An officer shows up on the train (where was he several murders ago) and tries to shoot Nadia.

And that does no good except murder the Asian women behind her and make holes in her coat. This leads the passengers to realize they should just get out of the train and run. Ideally, if they could get out of such a poorly written, badly drawn comic that would be an even better suggestion.

One crazy old mad decides to buy them some time, pulling a knife out. It is of sufficient size to make Crocodile Dundee happy but that has to be illegal to carry on a subway.

And she yanks his heart out. *sigh* This is getting boring and predictable.

We finally get a few lines of dialogue out of two of the victims, enough lines to actually feel like they have personalities…

…then we switch to the cops who have heeded the radio warnings of the train conductor and are awaiting the car on the platform…

…and then the first set of fleeing passengers show up, just in time for the vampire to throw the train into motion again, as fast as it will go.
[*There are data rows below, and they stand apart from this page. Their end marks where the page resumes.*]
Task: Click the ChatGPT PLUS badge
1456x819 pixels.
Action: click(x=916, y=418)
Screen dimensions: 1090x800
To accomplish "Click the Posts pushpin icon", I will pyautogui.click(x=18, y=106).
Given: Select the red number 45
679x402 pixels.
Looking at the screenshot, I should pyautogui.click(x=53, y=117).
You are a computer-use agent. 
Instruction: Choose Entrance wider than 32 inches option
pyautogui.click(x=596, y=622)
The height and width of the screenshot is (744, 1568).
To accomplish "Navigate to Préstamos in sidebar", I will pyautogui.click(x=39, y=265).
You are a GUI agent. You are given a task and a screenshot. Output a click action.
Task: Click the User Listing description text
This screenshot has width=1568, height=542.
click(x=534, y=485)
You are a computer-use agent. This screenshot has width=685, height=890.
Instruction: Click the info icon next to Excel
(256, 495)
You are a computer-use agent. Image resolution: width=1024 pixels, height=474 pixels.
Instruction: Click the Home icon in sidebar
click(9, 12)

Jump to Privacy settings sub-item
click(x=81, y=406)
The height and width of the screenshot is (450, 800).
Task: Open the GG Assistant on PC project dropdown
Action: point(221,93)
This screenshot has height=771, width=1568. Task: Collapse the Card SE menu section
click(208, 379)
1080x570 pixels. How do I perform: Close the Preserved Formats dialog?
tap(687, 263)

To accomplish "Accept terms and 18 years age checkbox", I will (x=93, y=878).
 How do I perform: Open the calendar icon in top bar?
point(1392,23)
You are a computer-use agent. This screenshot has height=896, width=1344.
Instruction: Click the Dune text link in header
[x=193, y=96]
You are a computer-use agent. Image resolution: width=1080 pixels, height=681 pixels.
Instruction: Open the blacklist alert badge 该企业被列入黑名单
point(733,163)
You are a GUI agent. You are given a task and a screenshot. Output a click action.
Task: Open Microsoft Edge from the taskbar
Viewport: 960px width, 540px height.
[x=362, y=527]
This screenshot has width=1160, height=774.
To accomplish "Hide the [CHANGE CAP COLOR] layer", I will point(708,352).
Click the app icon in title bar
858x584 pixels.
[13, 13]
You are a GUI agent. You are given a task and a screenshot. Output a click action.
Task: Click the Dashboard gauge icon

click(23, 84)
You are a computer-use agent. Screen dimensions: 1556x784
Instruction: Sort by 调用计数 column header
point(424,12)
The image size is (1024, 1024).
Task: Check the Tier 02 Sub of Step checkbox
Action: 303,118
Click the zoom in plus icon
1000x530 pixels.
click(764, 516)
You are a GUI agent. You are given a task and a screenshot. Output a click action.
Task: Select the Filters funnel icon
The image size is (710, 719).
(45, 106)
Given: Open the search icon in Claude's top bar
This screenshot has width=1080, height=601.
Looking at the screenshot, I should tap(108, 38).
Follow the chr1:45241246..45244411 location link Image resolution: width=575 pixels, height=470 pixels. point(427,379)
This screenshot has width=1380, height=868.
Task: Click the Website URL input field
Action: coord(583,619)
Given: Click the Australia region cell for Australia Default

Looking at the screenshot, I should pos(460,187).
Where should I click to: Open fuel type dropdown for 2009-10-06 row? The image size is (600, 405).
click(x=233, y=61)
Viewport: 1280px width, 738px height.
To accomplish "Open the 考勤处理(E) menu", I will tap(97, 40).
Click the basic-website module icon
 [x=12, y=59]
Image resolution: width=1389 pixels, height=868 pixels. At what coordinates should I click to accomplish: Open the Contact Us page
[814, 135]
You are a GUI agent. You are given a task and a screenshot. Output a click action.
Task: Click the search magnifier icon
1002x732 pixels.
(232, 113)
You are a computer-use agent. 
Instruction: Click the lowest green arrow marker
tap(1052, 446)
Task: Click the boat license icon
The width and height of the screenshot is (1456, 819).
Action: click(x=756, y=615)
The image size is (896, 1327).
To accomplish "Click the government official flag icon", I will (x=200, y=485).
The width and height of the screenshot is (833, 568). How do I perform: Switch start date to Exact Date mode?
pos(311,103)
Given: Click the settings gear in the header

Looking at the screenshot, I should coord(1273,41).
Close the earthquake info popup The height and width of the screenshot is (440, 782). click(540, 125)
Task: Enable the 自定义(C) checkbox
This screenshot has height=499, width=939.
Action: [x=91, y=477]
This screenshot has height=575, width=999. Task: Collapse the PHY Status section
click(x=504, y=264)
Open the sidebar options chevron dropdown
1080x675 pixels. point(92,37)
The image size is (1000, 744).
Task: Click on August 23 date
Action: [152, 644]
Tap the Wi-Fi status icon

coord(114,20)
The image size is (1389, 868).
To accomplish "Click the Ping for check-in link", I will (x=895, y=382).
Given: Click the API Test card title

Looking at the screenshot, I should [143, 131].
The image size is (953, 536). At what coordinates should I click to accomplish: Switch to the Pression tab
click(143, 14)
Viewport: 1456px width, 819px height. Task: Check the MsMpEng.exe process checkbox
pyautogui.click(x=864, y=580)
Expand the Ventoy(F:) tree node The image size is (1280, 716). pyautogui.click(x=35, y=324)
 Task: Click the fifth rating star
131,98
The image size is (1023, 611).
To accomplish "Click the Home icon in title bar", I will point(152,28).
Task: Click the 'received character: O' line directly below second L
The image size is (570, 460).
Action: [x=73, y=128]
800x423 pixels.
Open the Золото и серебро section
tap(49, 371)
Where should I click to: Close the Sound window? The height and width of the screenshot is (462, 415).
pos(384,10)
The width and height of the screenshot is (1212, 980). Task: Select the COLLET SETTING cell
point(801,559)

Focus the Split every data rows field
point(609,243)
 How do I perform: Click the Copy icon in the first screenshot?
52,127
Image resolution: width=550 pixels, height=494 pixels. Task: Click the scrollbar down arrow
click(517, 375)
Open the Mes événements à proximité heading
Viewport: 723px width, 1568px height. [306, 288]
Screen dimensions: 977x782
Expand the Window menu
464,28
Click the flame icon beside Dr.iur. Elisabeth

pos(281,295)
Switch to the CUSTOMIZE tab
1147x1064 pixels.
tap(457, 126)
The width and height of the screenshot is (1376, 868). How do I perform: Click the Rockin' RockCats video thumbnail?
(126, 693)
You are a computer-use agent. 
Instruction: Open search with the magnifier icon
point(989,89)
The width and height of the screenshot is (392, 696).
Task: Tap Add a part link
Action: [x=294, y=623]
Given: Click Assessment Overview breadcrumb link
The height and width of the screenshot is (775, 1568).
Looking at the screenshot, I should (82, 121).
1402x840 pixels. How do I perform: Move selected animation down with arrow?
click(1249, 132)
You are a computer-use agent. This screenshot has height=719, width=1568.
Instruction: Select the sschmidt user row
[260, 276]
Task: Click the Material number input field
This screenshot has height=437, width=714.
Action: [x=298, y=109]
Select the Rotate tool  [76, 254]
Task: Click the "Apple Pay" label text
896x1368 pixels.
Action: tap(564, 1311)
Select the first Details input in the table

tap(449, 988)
This leads to one of the most poorly drawn splash pages that I’ve ever seen, with body parts strewn about in mad disarray and the train car doing something that makes it look like it has jumped the tracks into a brick wall or something. Oh, and everyone on the train or waiting at the station apparently dies from this.

Everyone but this one bum on the train who has been asleep the whole entire time. Nadia lets him go because she has no real character in all this, and this was something DiDio thought would make a good ending.

And there you have it.

The art ranges from “acceptable” in a few panels to horridly flat and kiddish in the rest. It is telling when a two-panel action-splash which is supposed to be a huge “oh wow!” moment is pulled off in such a manner that you feel embarrassed for taking the book off the rack.

Not to mention that story. Upsetting, isn’t it. I keep coming back to our lack of a clear protagonist.  As soon as we think Nadia might be removing the more twisted and harmful members of our society, she starts killing random people for fun. Her motivations for doing so are never explained nor even explored. The entire story reads like something a teenager would write. One dimensional characters and a pointless plot with no payoffs to any of the violence we witness.

And that’s the guy that’s been in charge at DC for the last decade or so. Makes you want to take a nice long look before picking up his DC Dark Matter Sideways series this month, huh?